══ 読む文章

観て来ました。
「良かったよ〜」とか「感動した」とか言える映画ではないです。
本当に観て来たって感じ。
ご存知のようにユナイテッド航空93便は、アメリカ同時多発テロの時に
ただ一つだけ目標に到達せずに墜落した飛行機です。
後から分かった話では、この飛行機はホワイトハウスに
突入するつもりだったようですから、もし墜落させていなかったら
とんでもない事態に発展していた事でしょう。
遺族全員に話をして映画化を承諾してもらったポール・グリーングラス監督。
目立つ俳優は一切使わずにそのとき機内で何が起きていたか
だけを忠実に描こうとした。キャスティングも実際の犠牲者と
似た人を探し、その人の癖までも再現すると言う懲りようで、
この映画を観た遺族のなかには犠牲となった本人そのものだと
涙する人もいた。
管制官には、実際現場にいた管制官も数人出演している。
この映画にはヒーローもヒロインもいない。それぞれの人を
ただひたすら追っているだけだ。あまりに淡々と描かれている為に、
テロリストさえも犯罪者と言うより一人の人間として見えてくる。
大統領の航空規制と朝の離陸ラッシュに巻き込まれて出発が
30分遅れてしまったユナイテッド93便。結果的にハイジャック
された時に、機内電話から他の飛行機もハイジャックされ
内2機がワールドトレードセンターに突入した事を知る。

════
══ 提供項目

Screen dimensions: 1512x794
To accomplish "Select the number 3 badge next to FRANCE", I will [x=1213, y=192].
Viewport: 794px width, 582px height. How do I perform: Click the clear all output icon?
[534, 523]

════
══ 提供項目

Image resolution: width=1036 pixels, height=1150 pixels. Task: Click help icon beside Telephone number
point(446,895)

════
══ 提供項目

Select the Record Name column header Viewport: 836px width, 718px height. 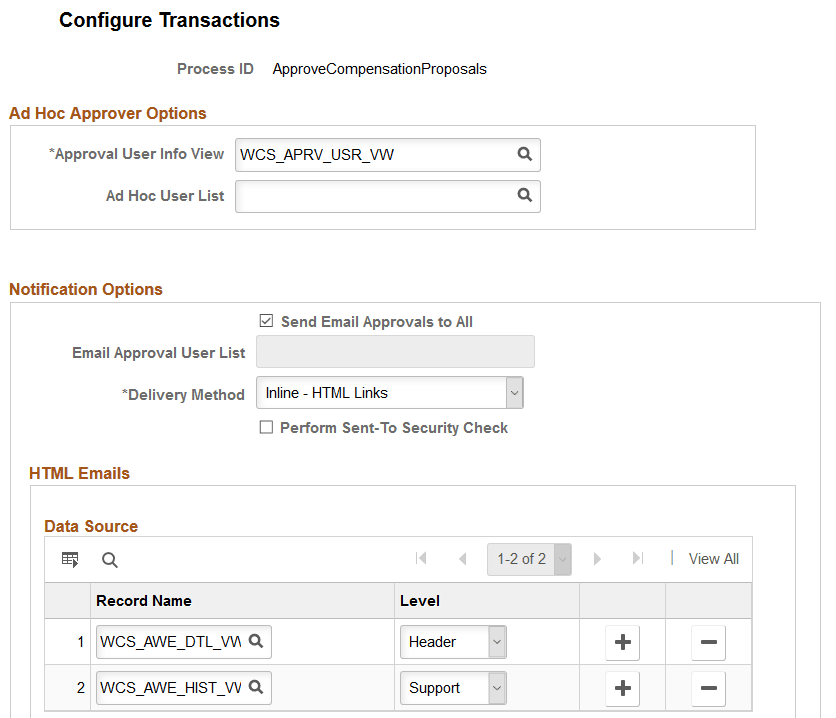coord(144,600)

════

問題 1: 読む文章に書かれている、この映画の配役についての点をすべて書き出してください。
問題 2: 読む文章によると、ユナイテッド93便の出発が遅れたのは何に巻き込まれたからですか。
上の項目は使わなくてもかまいません。

解答 1:
・目立つ俳優は一切使わなかった
・実際の犠牲者と似た人を探した
・その人の癖までも再現した
・実際に現場にいた管制官も数人出演している

解答 2: 大統領の航空規制と朝の離陸ラッシュに巻き込まれたからです。